CAREER EDUCATION CORPORATION

2008 INCENTIVE COMPENSATION PLAN

NON-QUALIFIED STOCK OPTION AGREEMENT

[GENERAL COUNSEL]

This STOCK OPTION AGREEMENT (this “ Agreement ”), dated [                    ] , by and between Career Education Corporation, a Delaware corporation (the “ Company ”), and [                    ] (the “ Grantee ”).

In accordance with Section 6 of the Career Education Corporation 2008 Incentive Compensation Plan (the “ Plan ”) and subject to the terms of the Plan and this Agreement, the Company hereby grants to the Grantee an option to purchase shares of common stock, par value $0.01 per share, of the Company (“ Shares ”) on the terms and conditions as set forth below (“ Option ”). The Option granted hereby is not intended to constitute an Incentive Stock Option, within the meaning of Section 422 of the Internal Revenue Code of 1986, as amended (the “ Code ”). All capitalized terms used, but otherwise not defined herein, shall have the meanings set forth in the Plan.

To evidence the Option and to set forth its terms, the Company and the Grantee agree as follows:

1. Grant . The Committee hereby grants this Option to the Grantee on [                    ] (the “ Grant Date ”) for the purchase from the Company of all or any part of an aggregate of              Shares (subject to adjustment as provided in Section 4.2 of the Plan.

2. Option Price . The purchase price of this Option shall be equal to $         per Share (the “ Option Price ”) (subject to adjustment as provided in Section 4.2 of the Plan). The Option Price is equal to 100% of the Fair Market Value of one Share of Common Stock on the Grant Date, as calculated under the Plan.

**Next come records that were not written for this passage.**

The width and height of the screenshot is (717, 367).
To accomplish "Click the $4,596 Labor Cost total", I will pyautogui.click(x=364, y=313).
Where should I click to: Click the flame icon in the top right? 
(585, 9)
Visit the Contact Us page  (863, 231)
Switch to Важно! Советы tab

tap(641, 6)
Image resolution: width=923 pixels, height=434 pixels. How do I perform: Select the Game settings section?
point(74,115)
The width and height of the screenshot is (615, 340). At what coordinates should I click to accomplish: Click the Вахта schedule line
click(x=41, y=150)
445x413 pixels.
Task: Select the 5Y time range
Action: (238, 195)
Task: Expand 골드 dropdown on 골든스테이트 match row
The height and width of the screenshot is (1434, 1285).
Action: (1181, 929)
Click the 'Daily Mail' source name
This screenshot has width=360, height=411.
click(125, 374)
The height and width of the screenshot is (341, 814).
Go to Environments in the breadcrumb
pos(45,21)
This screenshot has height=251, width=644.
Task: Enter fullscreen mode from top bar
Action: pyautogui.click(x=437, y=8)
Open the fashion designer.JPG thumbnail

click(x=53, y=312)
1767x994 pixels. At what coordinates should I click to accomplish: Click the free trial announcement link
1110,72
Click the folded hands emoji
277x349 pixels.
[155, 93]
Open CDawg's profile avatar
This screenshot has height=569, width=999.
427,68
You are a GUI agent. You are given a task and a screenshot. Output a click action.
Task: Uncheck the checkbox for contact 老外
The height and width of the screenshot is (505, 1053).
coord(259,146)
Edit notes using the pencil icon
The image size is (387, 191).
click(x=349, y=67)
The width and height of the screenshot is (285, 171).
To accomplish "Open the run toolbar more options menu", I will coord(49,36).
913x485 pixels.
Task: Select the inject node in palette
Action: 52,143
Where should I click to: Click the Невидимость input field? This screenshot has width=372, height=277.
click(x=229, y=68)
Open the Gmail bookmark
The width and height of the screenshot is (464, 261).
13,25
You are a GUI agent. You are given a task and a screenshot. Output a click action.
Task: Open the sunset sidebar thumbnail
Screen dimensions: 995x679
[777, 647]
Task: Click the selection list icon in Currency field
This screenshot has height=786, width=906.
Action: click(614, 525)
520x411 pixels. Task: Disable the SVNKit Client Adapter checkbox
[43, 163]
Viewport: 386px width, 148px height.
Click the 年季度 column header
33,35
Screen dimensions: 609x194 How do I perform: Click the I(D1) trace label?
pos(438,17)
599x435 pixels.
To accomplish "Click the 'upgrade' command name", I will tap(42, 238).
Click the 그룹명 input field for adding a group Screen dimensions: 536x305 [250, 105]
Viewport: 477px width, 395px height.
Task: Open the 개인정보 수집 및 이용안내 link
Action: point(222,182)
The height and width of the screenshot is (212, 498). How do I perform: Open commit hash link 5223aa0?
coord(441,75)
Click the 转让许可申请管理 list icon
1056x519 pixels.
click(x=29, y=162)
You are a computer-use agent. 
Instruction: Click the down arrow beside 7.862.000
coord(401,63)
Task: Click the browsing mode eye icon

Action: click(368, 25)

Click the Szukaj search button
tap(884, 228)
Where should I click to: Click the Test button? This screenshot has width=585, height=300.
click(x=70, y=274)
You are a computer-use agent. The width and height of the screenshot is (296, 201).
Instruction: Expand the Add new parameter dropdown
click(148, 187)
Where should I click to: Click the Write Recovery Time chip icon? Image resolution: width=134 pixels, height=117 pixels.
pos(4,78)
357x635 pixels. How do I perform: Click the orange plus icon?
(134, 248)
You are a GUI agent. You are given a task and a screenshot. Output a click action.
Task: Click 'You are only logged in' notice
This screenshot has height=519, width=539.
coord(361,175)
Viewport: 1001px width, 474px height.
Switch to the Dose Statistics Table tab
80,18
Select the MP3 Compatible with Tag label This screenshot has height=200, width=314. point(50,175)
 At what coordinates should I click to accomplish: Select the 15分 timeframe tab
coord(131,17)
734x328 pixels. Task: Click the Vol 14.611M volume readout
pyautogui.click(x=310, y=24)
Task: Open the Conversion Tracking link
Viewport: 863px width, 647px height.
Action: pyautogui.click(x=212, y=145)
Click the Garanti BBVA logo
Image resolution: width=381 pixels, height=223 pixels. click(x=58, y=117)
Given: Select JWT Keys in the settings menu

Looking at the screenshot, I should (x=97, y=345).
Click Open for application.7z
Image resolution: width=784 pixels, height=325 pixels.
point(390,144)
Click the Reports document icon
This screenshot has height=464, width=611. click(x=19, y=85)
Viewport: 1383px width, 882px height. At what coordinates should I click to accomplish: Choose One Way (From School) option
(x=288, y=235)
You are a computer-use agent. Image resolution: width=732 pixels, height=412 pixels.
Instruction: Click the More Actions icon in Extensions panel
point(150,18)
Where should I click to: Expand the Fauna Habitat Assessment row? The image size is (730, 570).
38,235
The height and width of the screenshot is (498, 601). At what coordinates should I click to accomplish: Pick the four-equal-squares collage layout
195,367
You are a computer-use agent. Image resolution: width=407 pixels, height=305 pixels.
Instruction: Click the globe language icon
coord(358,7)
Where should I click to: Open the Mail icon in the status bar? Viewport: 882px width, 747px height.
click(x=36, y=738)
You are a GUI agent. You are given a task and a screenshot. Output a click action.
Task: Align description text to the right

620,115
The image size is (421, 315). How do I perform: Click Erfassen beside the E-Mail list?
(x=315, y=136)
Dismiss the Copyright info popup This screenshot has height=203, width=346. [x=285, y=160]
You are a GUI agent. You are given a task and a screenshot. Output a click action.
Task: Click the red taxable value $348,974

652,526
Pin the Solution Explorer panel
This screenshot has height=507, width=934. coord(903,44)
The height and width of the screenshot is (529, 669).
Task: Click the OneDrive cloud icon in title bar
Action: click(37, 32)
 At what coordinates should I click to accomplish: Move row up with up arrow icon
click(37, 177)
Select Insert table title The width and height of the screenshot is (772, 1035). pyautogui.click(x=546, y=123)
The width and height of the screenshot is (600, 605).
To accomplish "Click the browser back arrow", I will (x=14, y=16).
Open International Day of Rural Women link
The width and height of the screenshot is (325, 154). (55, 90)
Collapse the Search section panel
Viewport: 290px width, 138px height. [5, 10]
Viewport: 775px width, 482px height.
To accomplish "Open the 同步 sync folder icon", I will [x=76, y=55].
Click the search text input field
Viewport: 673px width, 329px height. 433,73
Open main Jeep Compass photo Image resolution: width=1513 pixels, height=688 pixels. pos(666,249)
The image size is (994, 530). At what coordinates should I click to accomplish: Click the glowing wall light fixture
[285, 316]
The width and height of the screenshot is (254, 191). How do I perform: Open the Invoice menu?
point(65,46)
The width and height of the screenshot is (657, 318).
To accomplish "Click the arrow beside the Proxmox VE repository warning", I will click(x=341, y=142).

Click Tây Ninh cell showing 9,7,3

3. Term and Vesting of the Option . The Option Term shall expire on the tenth anniversary of the Grant Date, and, except as otherwise provided herein, vested Shares subject to this Option may be exercised either upon or following the applicable vesting dates (set forth in the table below), as long as such exercise occurs prior to the expiration of this Option as provided in this Agreement and the Plan. The applicable vesting dates for the Shares subject to this Option are as follows:

 

Vesting Date

  

Percentage of Option Shares
Vested

 

1 st Anniversary of Grant Date

  

25

%

2 nd Anniversary of Grant Date

  

50

%

3 rd Anniversary of Grant Date

  

75

%

4 th Anniversary of Grant Date

  

100

%


Notwithstanding the foregoing provisions of this Paragraph 3, and except as otherwise determined by the Committee, as provided in the Plan or as provided herein, any portion of this Option which is not vested (or otherwise not exercisable) at the time of the Grantee’s Termination of Service with the Company and its Subsidiaries shall not become exercisable after such termination and shall be immediately cancelled and forfeited to the Company.

4. Exercisability . In the event the Grantee incurs a Termination of Service for any reason, the Grantee will have such rights with respect to this Option as are provided for in the Plan.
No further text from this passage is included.